For the first time since last June, the market failed to hit $1 billion in trades. NFT users have now resorted to liquidating their investments, anticipating better market prospects.
A new report by DappRadar, shared with CryptoPotato, suggests that this trend of “trading blocking” will continue till the crypto winter has passed. But during this turmoil, Yuga Labs has managed to retain its hold over the space.
In fact, four projects owned by the NFT giant: CryptoPunks, Bored Ape Yacht Club, Mutant Ape Yacht Club, and Otherdeed for OtherSide, alone represented over $160 million traded in July.
Yuga Labs had a little over 20% of the entire NFT market during the total trading volume of July 2022.

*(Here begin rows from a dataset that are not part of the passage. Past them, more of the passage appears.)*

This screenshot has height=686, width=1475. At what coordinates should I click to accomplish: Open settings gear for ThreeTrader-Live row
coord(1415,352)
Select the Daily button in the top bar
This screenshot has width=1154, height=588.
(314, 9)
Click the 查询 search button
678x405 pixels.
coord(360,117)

DappRadar’s latest blockchain industry report highlighted the hyper-centralization of activity in blue-chip NFT collections that continue to retain most of their value.
The document showed that the NFT market is currently contracting, with its trading volumes decreasing by 25% MoM.

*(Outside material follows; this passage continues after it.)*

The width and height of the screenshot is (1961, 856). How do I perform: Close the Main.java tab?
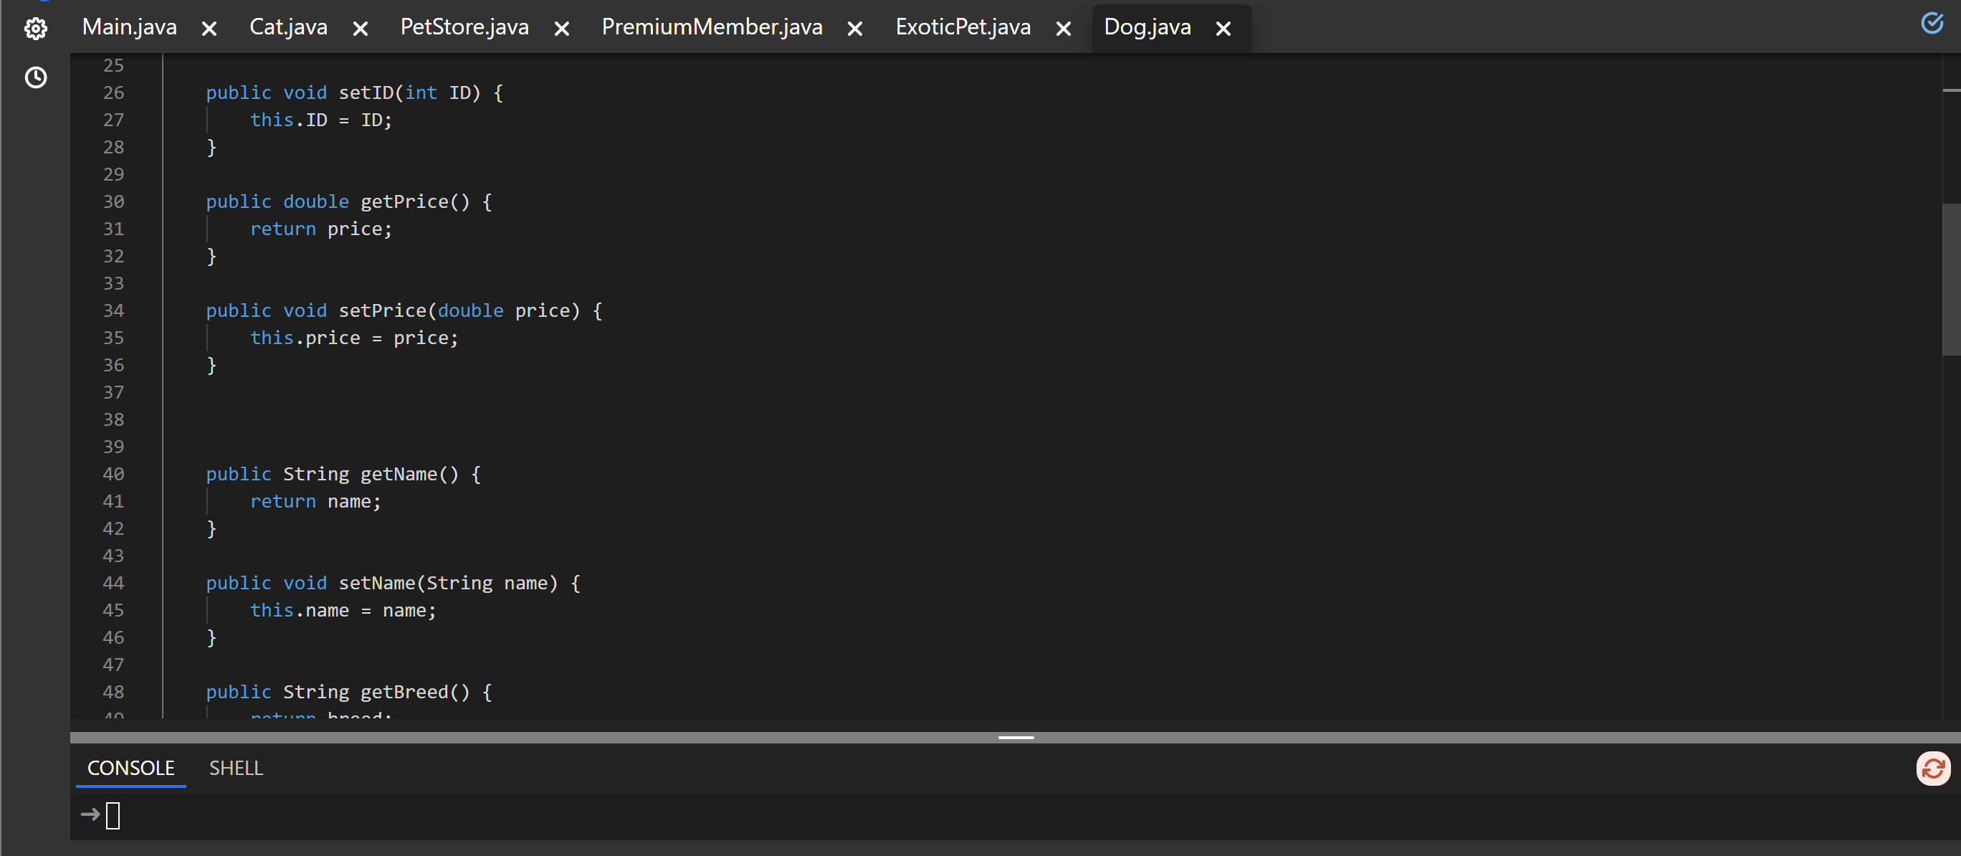coord(209,29)
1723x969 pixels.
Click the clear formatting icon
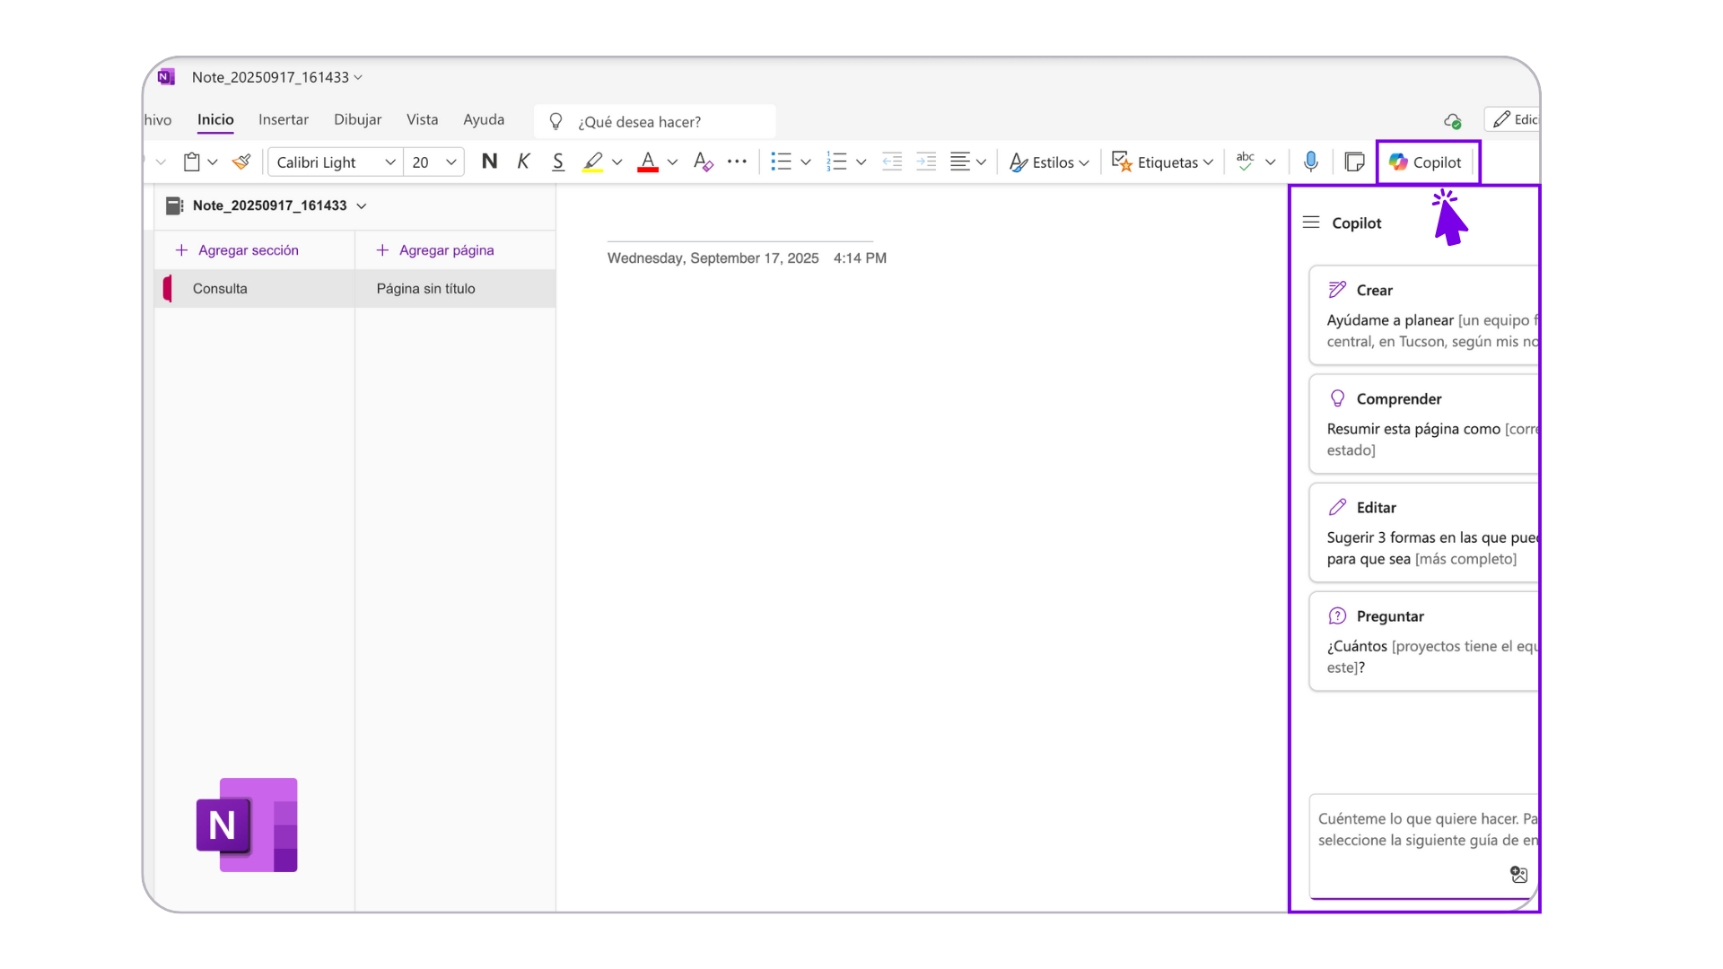(703, 162)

Additionally, the number of traders has also declined by 8% MoM despite registering modest gains of 40% from July 2021.
Despite the entry of new competitors, OpenSea remains the dominant marketplace.
Its market share, however, has fallen from 84% in May to the current 58.6% measured in July. The diminishing volume is not surprising as the NFT market matures.
x2y2, Solana’s Magic Eden, and Ethereum’s Foundation are some of the rivals witnessing increased volume.
According to DappRadar, these platforms are not only focusing on surviving the bear market but are also keen on maintaining or increasing their market share.